As celebrated in October, when the Nobel Committee awarded its Peace Prize to the Grameen Bank and its founder, Muhammad Yunus, the country is the birthplace of microlending, through which loans as small as $10 enable even beggars to operate vegetable stands, sell crafts, and start other small businesses. According to the World Bank, Bangladesh has seen a rise in gross domestic product per capita in the last three years of 4.3 percent.
But big challenges remain. Diarrheal diseases persist for lack of clean water and sanitation. "Our maternal death rate is one of the highest in the world," laments Chowdhury. Arsenic poisons well water in thousands of villages, he says. And pneumonia is a major killer of children, owing to what he calls "our number one problem: a lack of trained professionals."
That's where Cash, and Harvard, can help--"by training some of our faculty, and sending more faculty here," Chowdhury says. "We want to train leaders."
Reciprocal discoveries
Research assistance, too, is what Harvard can offer. Cash's own studies focus on ethical issues in research in developing countries. Last summer, Cash led ethics workshops in Beijing, New Dehli, and Karachi. A book he'll soon publish presents dozens of real-life dilemmas. How do you get informed consent in a society in which individuals cede decision-making to village elders? Should studies relax stringent U.S. protocols where researchers in other countries deem them irrelevant? What happens when researchers in South Asia don't define plagiarism in the same way their American collaborators do? Is it reasonable, in a study of prostitutes' attitudes toward condom use in a country rife with HIV, to hire men to pose as clients?
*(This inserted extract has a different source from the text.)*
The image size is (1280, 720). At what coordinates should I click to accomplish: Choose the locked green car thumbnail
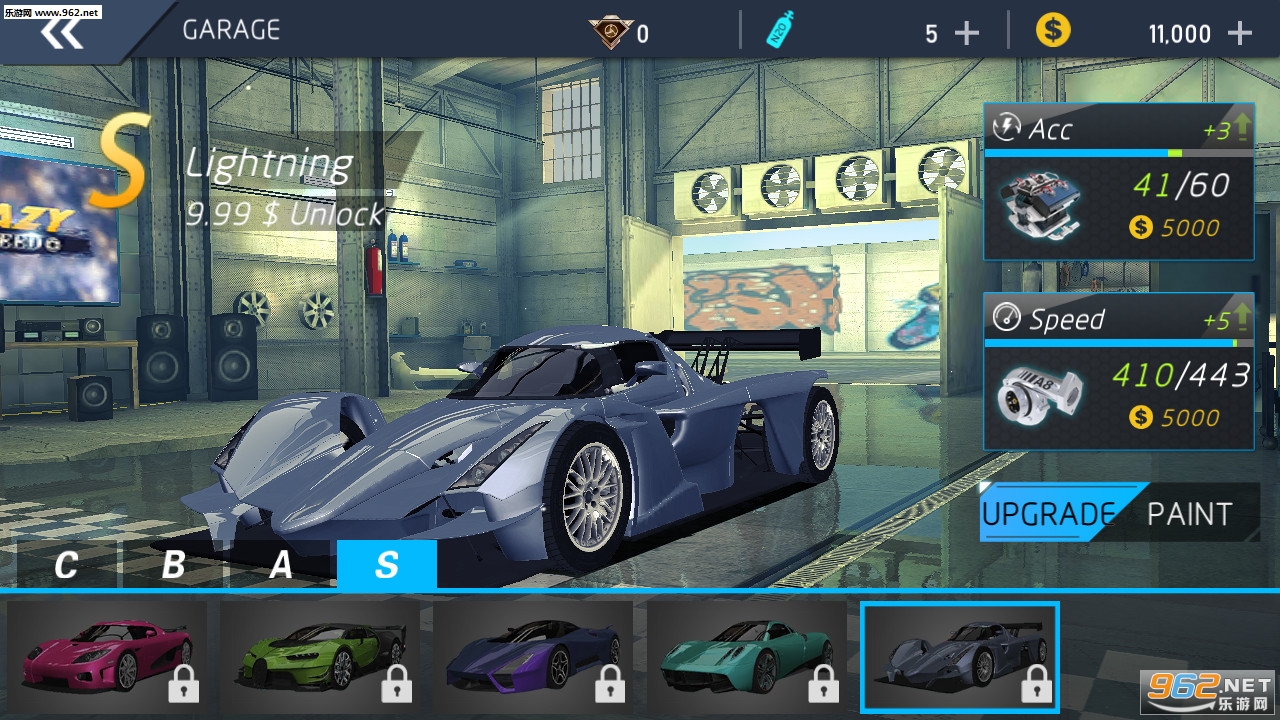click(x=320, y=655)
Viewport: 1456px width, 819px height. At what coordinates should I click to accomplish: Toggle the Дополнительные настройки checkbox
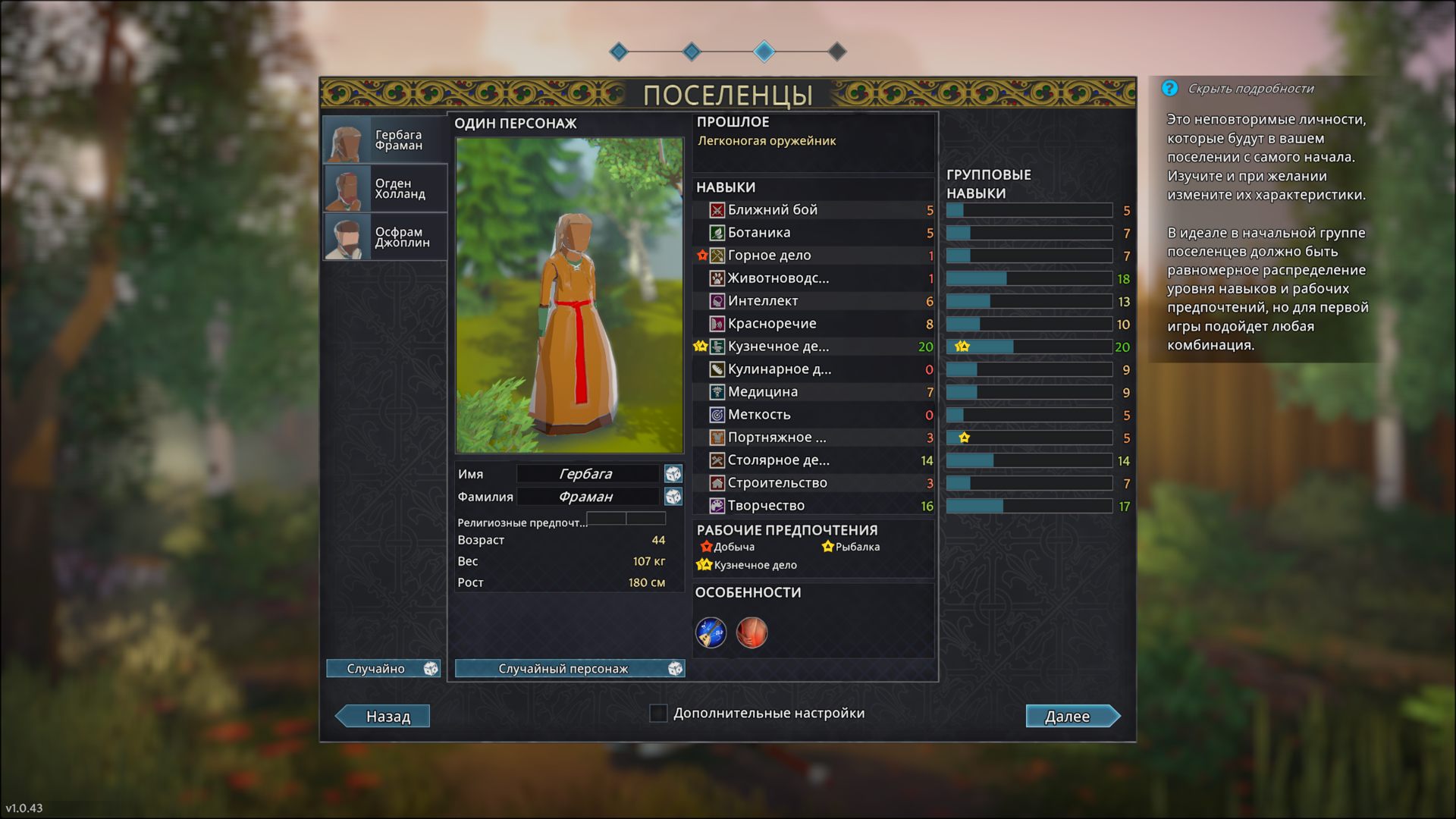658,713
The answers, Cash notes, again depend on local policies and cultural norms. For example, "the Terri Schiavo [right-to-life] case would never have happened in China," he points out. "There, patient welfare is a family matter, and the government has no role."
On both ethical and pragmatic grounds, Cash objects to Western nations that lead studies overseas, yet fail to adopt the results themselves. Ironically, he notes, ORT has never been widely used in the United States. For children there is Pedialyte, costing $6 a bottle. Adults are hospitalized and treated intravenously. Even now, several hundred elderly Americans die of dehydration each year, in part because people's awareness of thirst declines in old age. One U.S. company is refining ready-made ORS for the country's aging population.
Bringing health to the world's most vulnerable people is an uphill climb, but Cash draws inspiration from small victories and his curious, ambitious students. Let others retire. For his next project, he hopes to help plan curricula for new public health schools to be created, with an assist from Harvard, by the Public Health Foundation of India, an innovative partnership between India's private sector and the central government. As for teaching, Cash says, "I'll be doing that forever."